### Text passage
* START *
To implement a custom Index
one must inherit from it or MemoryIndex
and implement/reimplement the following methods:
// method that register that a term occured in a document. This method is called at every occurrence of the term
void addPosting(const QString &term, int docId);
// returns the posting list iterator for that term. Used by the QueryProcessor to perform searches
PostingListIterator* getPostingList(const QString &term) const;
// return the doc frequency of a term. Also known as the size of its posting list
int getDocFreq(const QString &term) const;
// return the document textual content
QString doc(int docId) const;
// store the document textual content
void storeDoc(int docId, const QString &docContent);
// return the document norm
float norm(int docId) const;
// store the document norm. It is already calculated by a Similarity implementation
void setNorm(int docId, float norm)
When creating a custom Index
you need a PostingListIterator
implementation. If your index is already on memory or you can load to memory the whole posting list at once you can reuse MemoryPostingListIterator
.
Otherwise, you can extend PostingListIterator
and implement the following methods:
bool hasNext();
Posting next();
// move the iterator to the FIRST document with id EQUAL or GREATER than the provided docId
bool jumpTo(int docId);
Posting current();
int size();
Aside from the jumpTo
method, the iterator is very java-like. jumpTo
is used to speed up and simplify the implementation of boolean AND queries.
When the document is sent to the Indexer
to be indexed two things occur:
(1) the document textual content is tokenized (splitted) according to a Tokenizer
;
(2) the tokens emitted in the previous step are passed through a series of TokenFilter
objects that can perform transformations on the terms.
These steps are wrapped up in a Analyzer
object which receives the Tokenizer
as constructor parameter
and TokenFilter
objects to be used:
analyzer.useFilter(new LowerCaseFilter);
analyzer.useFilter(new AccentFilter);
analyzer.useFilter(new BadWordsFilter);
analyzer.useFilter(new SynonymFilter);
The Analyzer
class has basic filters built-in. You can use them by calling the following methods:
analyzer.withAccentFilter();
analyzer.withLowerCaseFilter();
analyzer.withStopWordFilter(stopWords); //stopwords is a QSet<QString>
To customize the Analyzer
you can create a new TokenFilter
by extending and implementing the following method:
QStringList filter(const QString &token) const;
It returns a QStringList
so a filter can remove a given token or return more than one token.
* END *
### Data lines
* START *
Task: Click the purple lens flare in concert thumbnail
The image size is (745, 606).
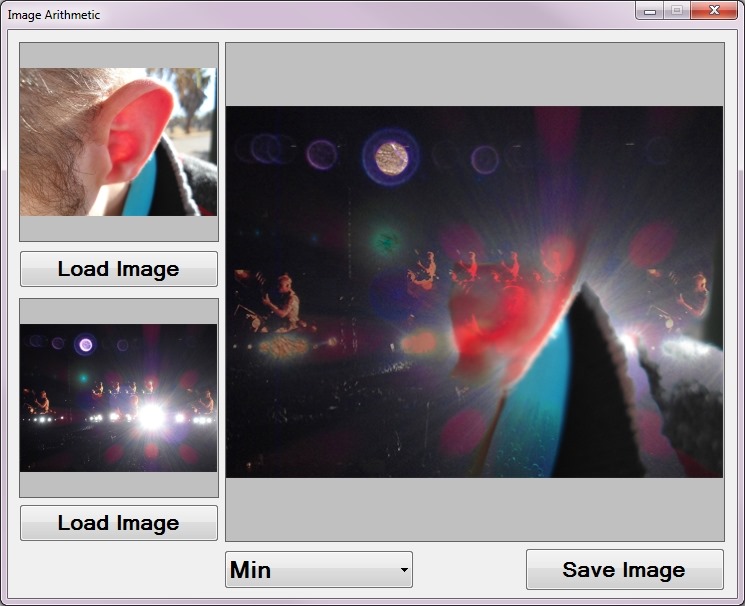Action: tap(86, 345)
* END *
### Objective
Answer these from the custom Index text, one line each:
(a) What does getDocFreq return, and what is that value also known as?
(b) Where does jumpTo move the iterator, and what kind of query is it used for?
(c) What type does a TokenFilter's filter method return, and what does that let a filter do?

### Task answer
(a) It returns the document frequency of a term, also known as the size of its posting list.
(b) It moves the iterator to the first document whose id is equal to or greater than the given docId, and it is used to speed up and simplify boolean AND queries.
(c) It returns a QStringList, so a filter can remove a token or return more than one token.